DataFrames.jl icon indicating copy to clipboard operation
DataFrames.jl copied to clipboard

Metadata display

Open bkamins opened this issue 2 years ago • 6 comments

While I am implementing https://github.com/JuliaData/DataFrames.jl/pull/3055 let us discuss if we want some DataFrames.jl specific namespace of metadata. Following Apache Arrow, which reserves ARROW: prefix for keys, we could say that e.g. "DFJL:[key name]" is a special pattern for table and column metadata that are handled in a special name.

For example "DFJL:caption" could be table metadata key for table caption and "DFJL:name" could be column metadata key for table column verbose name

Then we could make display of tables to take a kwarg whether such metadata should be printed or not. E.g. in text/plain by default it would not be printed (to save space), but in HTML by default it would be printed if it is available.

Questions:

  1. do we want it?
  2. does the general design idea make sense?
  3. do we need more special keys apart from these two to start with?

CC @ronisbr @nalimilan @pdeffebach

bkamins avatar Jun 12 '22 18:06 bkamins

That's interesting, but I'd rather use generic terms without prefix like "caption" than "DFJL:caption", as ideally one should be able to load e.g. R, Arrow or Stata files and get metadata attached to objects there. For column verbose names, the term used by R (https://github.com/JuliaData/RData.jl/pull/93) and Stata/SAS (https://github.com/junyuan-chen/ReadStatTables.jl/pull/6) is "label" so we should probably stick to that. Not sure there's a convention regarding caption.
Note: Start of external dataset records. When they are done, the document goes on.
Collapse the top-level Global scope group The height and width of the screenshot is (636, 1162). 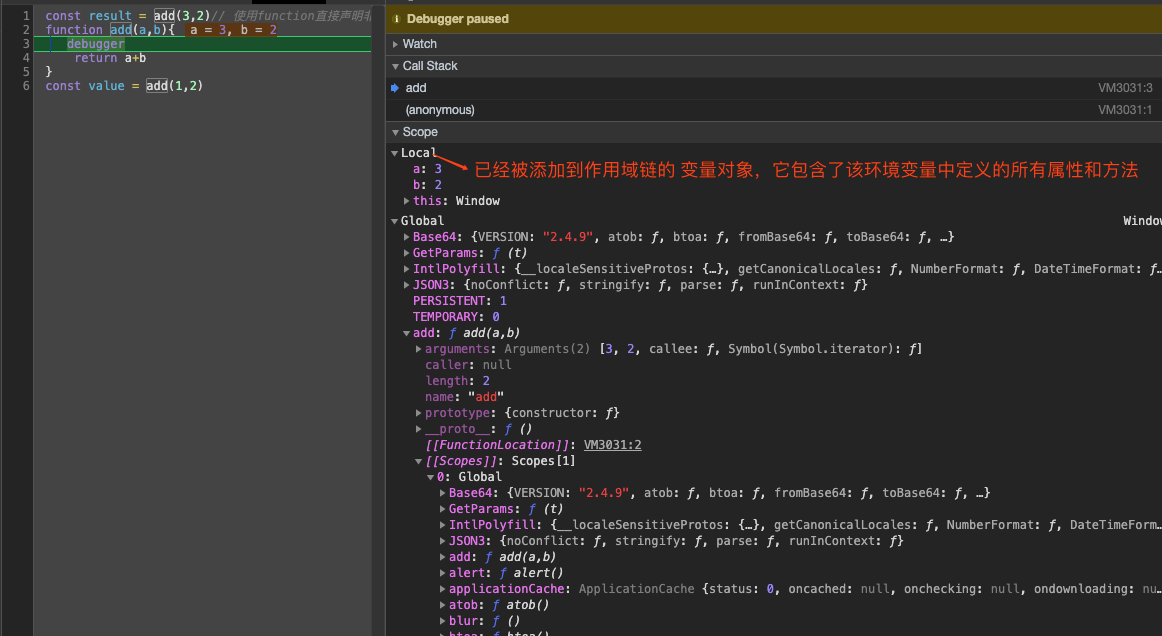(395, 221)
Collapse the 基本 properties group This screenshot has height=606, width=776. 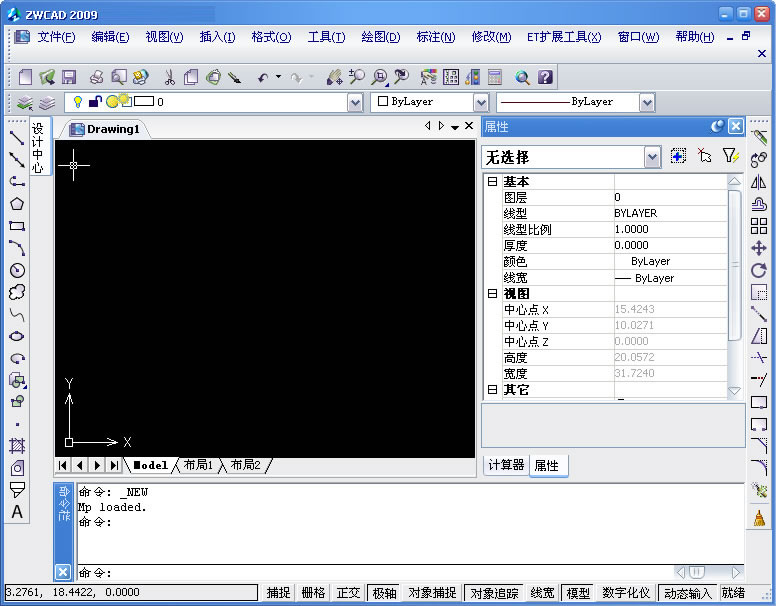coord(492,181)
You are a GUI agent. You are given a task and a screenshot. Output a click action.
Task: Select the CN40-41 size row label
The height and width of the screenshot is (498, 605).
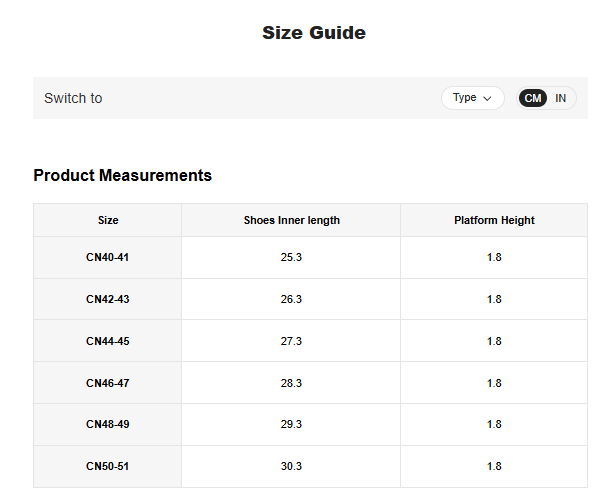pyautogui.click(x=108, y=258)
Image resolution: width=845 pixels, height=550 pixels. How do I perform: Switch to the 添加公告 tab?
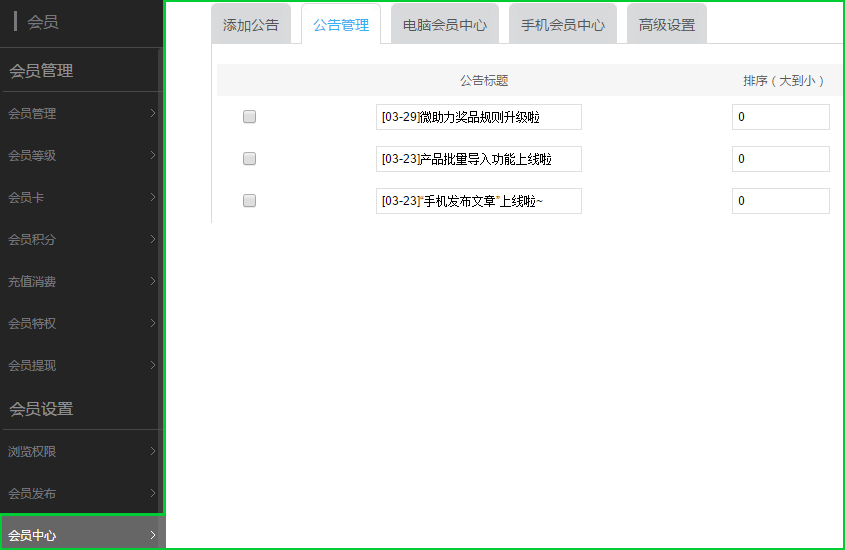click(251, 25)
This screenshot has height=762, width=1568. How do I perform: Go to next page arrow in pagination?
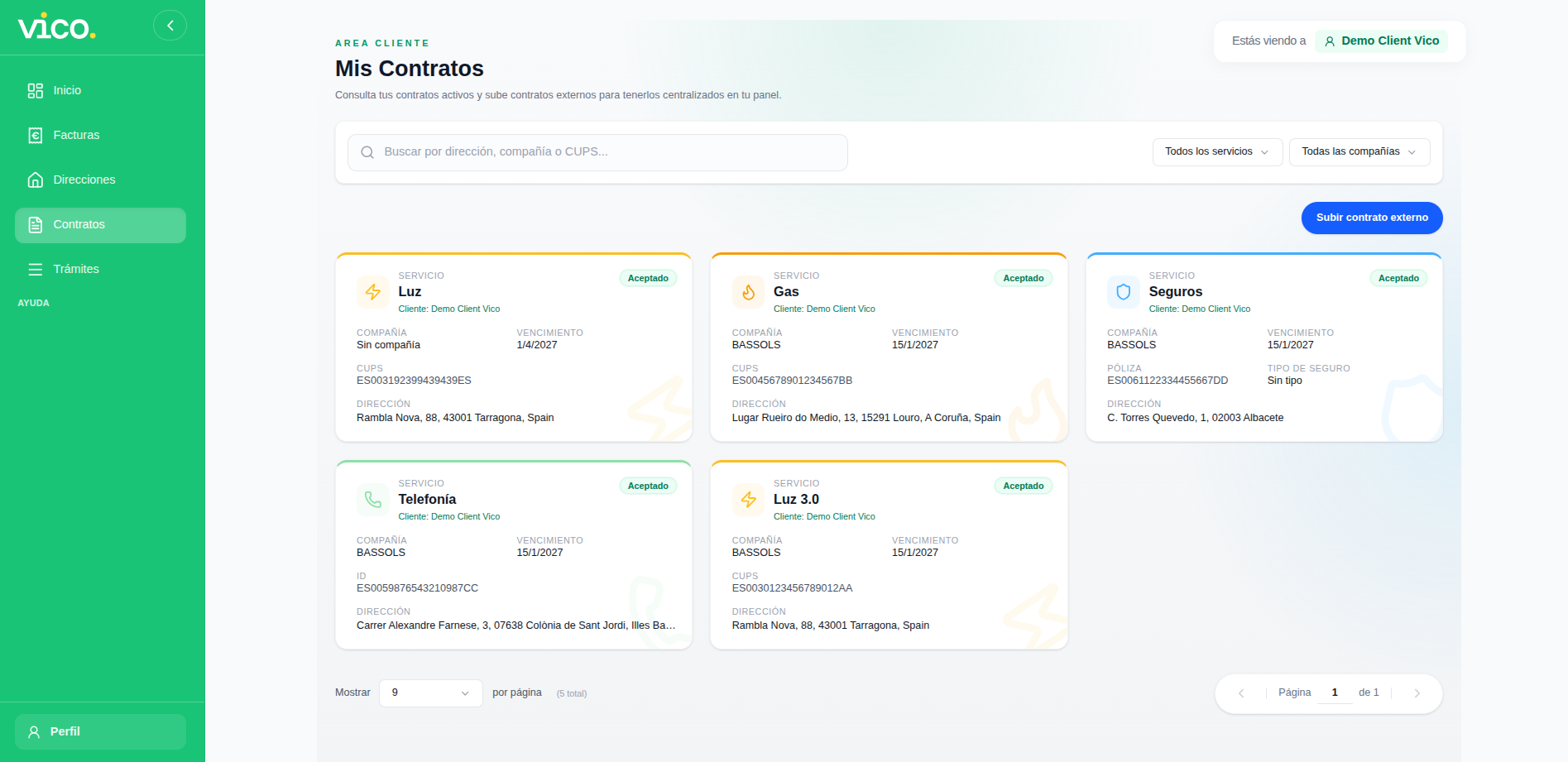[1417, 693]
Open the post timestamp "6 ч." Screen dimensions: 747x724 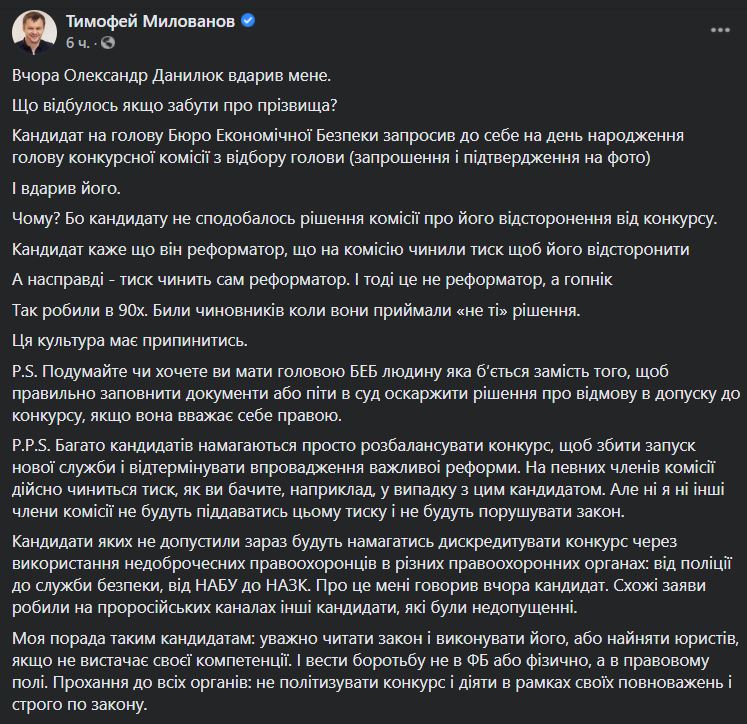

nalimilan avatar Jun 13 '22 07:06 nalimilan

We can drop the prefix. I proposed it because this is how Apache Arrow defines namespaces.

bkamins avatar Jun 13 '22 08:06 bkamins

As an additional idea - maybe table level "rownames" metadata could be used to decide what columns should be used to display as row names? This is just a loose thought.

bkamins avatar Jun 19 '22 09:06 bkamins

It's not clear that using metadata programmatically in packages (and in particular DataFrames) is a good idea. Metadata isn't structured at all so e.g. code using it would have to validate that it contains the right type and refers to an existing column every time it's used. We could use internal fields if we want to add this kind of feature.

nalimilan avatar Jun 20 '22 20:06 nalimilan

OK. So let us skip it for now.

bkamins avatar Jun 20 '22 20:06 bkamins

We could use internal fields if we want to add this kind of feature.

I was thinking about it. Also related is https://github.com/JuliaData/DataFrames.jl/issues/3110.

What I think would be useful to store a dictionary allowing PrettyTables.jl to get its configuration from it (overriding standard parameterization). This would in particular resolve https://github.com/JuliaData/DataFrames.jl/issues/3110 and allow for support of https://github.com/ronisbr/PrettyTables.jl/issues/173 in the future.

We could use two approaches:

  • add a special field (which essentially would be metadata)
  • or, as proposed above, use a reserved table level metadata key e.g. "DF_DISPLAY" that would be used for it (and user could additionally set a style for it of :note or :none depending on if user wanted to propagate this display setting).

What benefit do you see of having and additional field over metadata? (in both cases before displaying the stored entry would need to be validated anyway)? The benefit of using metadata for it is that:

  1. we will already have API for metadata, and for custom field we will need to add new functions for it
  2. @ronisbr will be able to have handling of such metadata in PrettyTables.jl so in the future potentially other table types, if they would start supporting metadata, could use the same mechanism for display, so the solution would be more generic.

bkamins avatar Aug 09 '22 09:08 bkamins

I am closing it. In DataFrames.jl we will not define custom metadata behavior. A separate package (tentatively TableMetatadataTools.jl can add pretty-printing features that will use table metadata to customize styling).

If anyone has a different idea for this please comment and I will re-open.

bkamins avatar Sep 13 '22 14:09 bkamins